Amyloid fibrils and associated structures are generally very stable and resistant to resolubilization through various physical and chemical treatments, such as heat, reducing agents, and detergents (Glover et al. 1997; Scherzinger et al. 1997; Tanaka et al. 2002; Stefani and Dobson 2003). The aggregates formed here by sonication also appear to be very stable. Aggregates pelleted by centrifugation and resuspended in buffer did not redissolve over a timescale of weeks. The stability of pelleted aggregates was also tested by SDS-PAGE of samples boiled in buffer containing 7 M urea, 2% (w/v) of the detergent SDS, and in the presence and absence of the reducing agent, 5% (v/v) β-mercapto-ethanol. Substantial quantities of aggregate did not redissolve, and could be observed visually in the boiled samples. There appeared to be some limited resolubilization of the aggregates, because weak bands were observed at molecular weights corresponding to the monomer, after silver staining (data not shown). However, the observed monomeric bands may have been the result of protein adhering to or trapped within pellets, despite extensive washing prior to experiments.

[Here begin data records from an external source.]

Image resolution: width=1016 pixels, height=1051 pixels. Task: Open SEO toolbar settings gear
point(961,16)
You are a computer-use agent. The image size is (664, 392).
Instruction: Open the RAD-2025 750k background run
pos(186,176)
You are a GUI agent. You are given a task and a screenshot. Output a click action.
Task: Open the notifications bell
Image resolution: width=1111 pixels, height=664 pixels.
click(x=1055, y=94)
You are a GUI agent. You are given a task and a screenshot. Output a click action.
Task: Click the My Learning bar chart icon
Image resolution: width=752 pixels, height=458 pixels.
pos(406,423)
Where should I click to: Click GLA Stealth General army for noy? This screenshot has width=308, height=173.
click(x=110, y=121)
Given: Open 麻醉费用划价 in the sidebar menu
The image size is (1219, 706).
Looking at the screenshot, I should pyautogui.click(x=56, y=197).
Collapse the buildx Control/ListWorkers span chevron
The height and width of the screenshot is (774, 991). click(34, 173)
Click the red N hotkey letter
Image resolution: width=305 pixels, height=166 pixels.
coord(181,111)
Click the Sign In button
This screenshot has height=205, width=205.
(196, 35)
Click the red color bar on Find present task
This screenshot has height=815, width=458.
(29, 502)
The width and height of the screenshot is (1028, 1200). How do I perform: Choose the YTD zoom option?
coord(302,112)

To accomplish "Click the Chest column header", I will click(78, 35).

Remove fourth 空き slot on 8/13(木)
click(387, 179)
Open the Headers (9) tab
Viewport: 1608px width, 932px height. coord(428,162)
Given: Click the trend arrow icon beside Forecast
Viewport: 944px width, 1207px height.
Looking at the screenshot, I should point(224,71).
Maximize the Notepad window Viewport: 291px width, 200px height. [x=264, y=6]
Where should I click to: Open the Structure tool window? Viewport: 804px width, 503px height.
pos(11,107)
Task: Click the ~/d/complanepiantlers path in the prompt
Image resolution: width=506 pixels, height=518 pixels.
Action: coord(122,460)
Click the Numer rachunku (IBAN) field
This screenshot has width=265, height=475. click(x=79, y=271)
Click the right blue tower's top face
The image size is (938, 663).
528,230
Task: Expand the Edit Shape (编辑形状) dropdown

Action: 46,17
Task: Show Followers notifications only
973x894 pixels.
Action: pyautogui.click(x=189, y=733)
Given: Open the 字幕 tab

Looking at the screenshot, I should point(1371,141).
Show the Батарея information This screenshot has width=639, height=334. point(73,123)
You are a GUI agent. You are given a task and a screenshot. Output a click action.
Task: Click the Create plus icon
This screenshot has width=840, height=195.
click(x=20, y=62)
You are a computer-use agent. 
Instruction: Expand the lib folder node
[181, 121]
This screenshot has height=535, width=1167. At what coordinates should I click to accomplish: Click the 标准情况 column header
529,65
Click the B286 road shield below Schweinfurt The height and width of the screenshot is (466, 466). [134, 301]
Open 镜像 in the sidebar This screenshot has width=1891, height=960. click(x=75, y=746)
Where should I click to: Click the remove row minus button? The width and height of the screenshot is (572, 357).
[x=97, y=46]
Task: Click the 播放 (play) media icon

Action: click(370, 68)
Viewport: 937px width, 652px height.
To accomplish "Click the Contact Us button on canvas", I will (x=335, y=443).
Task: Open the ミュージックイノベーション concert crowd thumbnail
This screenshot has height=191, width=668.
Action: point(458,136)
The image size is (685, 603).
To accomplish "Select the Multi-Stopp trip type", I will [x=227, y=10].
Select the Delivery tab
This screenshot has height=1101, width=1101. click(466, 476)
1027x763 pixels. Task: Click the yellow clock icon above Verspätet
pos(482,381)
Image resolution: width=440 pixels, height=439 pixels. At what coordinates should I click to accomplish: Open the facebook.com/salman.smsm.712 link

Seeding with sonicated protein
Amyloid aggregates have been shown to act as seeds for the formation of new aggregate from soluble protein (Rochet and Lansbury 2000). In general, seeding effects tend to increase with increasing temperature, although they have been reported to decrease again at temperatures well above the thermal melting points of proteins (Ramirez-Alvarado et al. 2000; Fandrich et al. 2003). Seeding of further aggregate formation by sonication-induced aggregates was investigated by incubating native proteins at various temperatures in the presence and absence of aggregates and monitoring aggregate formation by ThT fluorescence (Fig. 7). Small increases in ThT fluorescence were observed for proteins incubated in the absence of aggregates; this is consistent with previous studies showing formation of amyloid at elevated temperatures by various proteins including myoglobin (Fandrich et al. 2003) and lysozyme (Morozova-Roche et al. 2000). When proteins were incubated in the presence of aggregates, the increases in ThT fluorescence were larger in magnitude and occurred more rapidly than in the absence of aggregates (Fig. 7). The enhancement and acceleration of aggregation generally increased with increasing temperature at temperatures below the thermal melting point of the proteins, and then decreased as temperature was increased further. Thus, sonication-induced aggregates appear to seed the formation of further amyloid-like aggregates from soluble protein in a similar way to that observed for amyloid aggregates.